From aa18ad42794e130e5c8db98a81f5c181cf7cc587 Mon Sep 17 00:00:00 2001
From: lukas leufen <l.leufen@fz-juelich.de>
Date: Mon, 4 Nov 2019 16:31:44 +0100
Subject: [PATCH] added make_history_window and make_labels

---
 src/data_preparation.py       | 30 +++++++++++++++++++++++++-----
 test/test_data_preparation.py | 17 +++++++++++++++++
 2 files changed, 42 insertions(+), 5 deletions(-)

diff --git a/src/data_preparation.py b/src/data_preparation.py
index e45b3e8b..74dc1363 100644
--- a/src/data_preparation.py
+++ b/src/data_preparation.py
@@ -184,10 +184,21 @@ class DataPrep(object):
         else:
             self.inverse_transform()
 
-    def make_history_window(self, dim, window):
-        raise NotImplementedError
+    def make_history_window(self, dim: str, window: int) -> None:
+        """
+        This function uses shifts the data window+1 times and returns a xarray which has a new dimension 'window'
+        containing the shifted data. This is used to represent history in the data. Results are stored in self.history .
+
+        :param dim: Dimension along shift will be applied
+        :param window: number of time steps to look back in history
+                Note: window will be treated as negative value. This should be in agreement with looking back on
+                a time line. Nonetheless positive values are allowed but they are converted to its negative
+                expression
+        """
+        window = -abs(window)
+        self.history = self.shift(dim, window)
 
-    def shift(self, dim: str, window: int):
+    def shift(self, dim: str, window: int) -> xr.DataArray:
         """
         This function uses xarray's shift function multiple times to represent history (if window <= 0)

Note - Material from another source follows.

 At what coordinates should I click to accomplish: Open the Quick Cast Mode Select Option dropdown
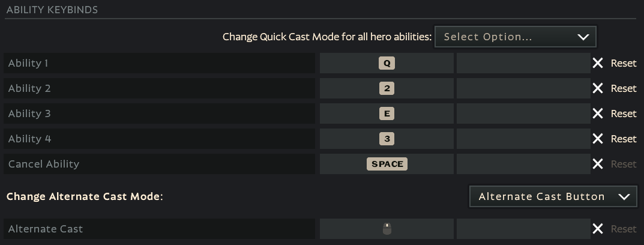click(516, 37)
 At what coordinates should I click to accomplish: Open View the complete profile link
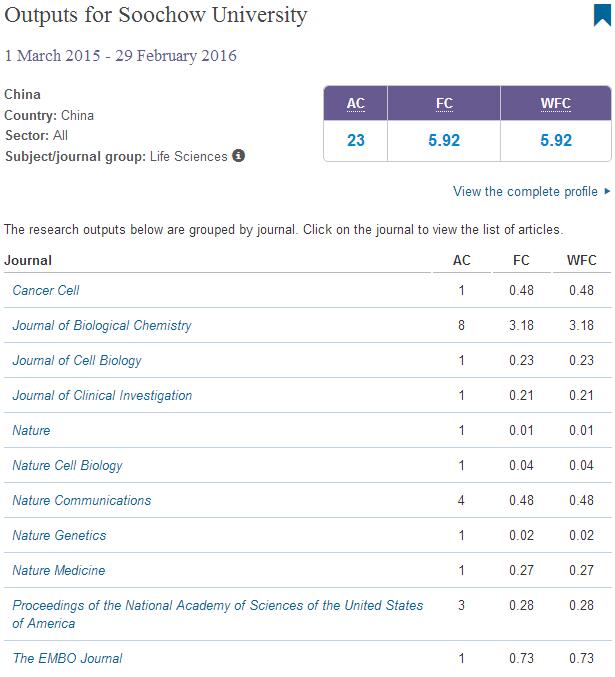click(526, 191)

         or lead time (if window > 0)
@@ -208,8 +219,17 @@ class DataPrep(object):
         res = xr.concat(res, dim=window_array)
         return res
 
-    def make_labels(self, dimension_name_of_target, target_variable, dimension_name_of_shift, window):
-        raise NotImplementedError
+    def make_labels(self, dim_name_of_target: str, target_var: str, dim_name_of_shift: str, window: int) -> None:
+        """
+        This function creates a xarray.DataArray containing labels
+
+        :param dim_name_of_target: Name of dimension which contains the target variable
+        :param target_var: Name of target variable in 'dimension'
+        :param dim_name_of_shift: Name of dimension on which xarray.DataArray.shift will be applied
+        :param window: lead time of label
+        """
+        window = abs(window)
+        self.label = self.shift(dim_name_of_shift, window).sel({dim_name_of_target: target_var})
 
     def history_label_nan_remove(self, dim: str) -> None:
         """
diff --git a/test/test_data_preparation.py b/test/test_data_preparation.py
index 4102b630..f8a18aea 100644
--- a/test/test_data_preparation.py
+++ b/test/test_data_preparation.py
@@ -189,3 +189,20 @@ class TestDataPrep:
         window, orig = self.extract_window_data(res, data.data, 0)

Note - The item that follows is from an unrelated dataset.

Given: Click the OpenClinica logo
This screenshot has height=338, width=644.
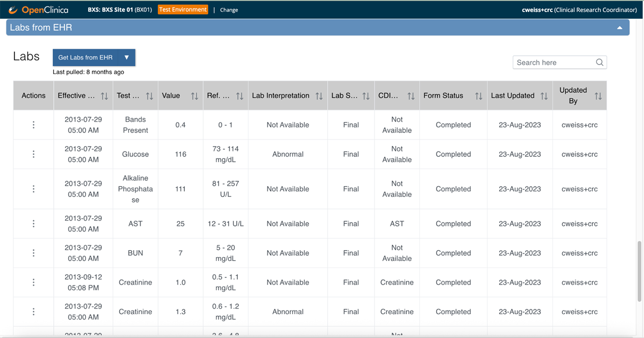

         assert list(res.data.shape) == [1] + list(data.data.shape)
         assert np.testing.assert_array_equal(orig, window) is None
+
+    def test_make_history_window(self, data):
+        assert data.history is None
+        data.make_history_window('datetime', 5)
+        assert data.history is not None
+        save_history = data.history
+        data.make_history_window('datetime', -5)
+        assert np.testing.assert_array_equal(data.history, save_history) is None
+
+    def test_make_labels(self, data):
+        assert data.label is None
+        data.make_labels('variables', 'o3', 'datetime', 3)
+        assert data.label.variables.data == 'o3'
+        assert list(data.label.shape) == [3] + list(data.data.shape)[:2]
+        save_label = data.label
+        data.make_labels('variables', 'o3', 'datetime', -3)
+        assert np.testing.assert_array_equal(data.label, save_label) is None
-- 
GitLab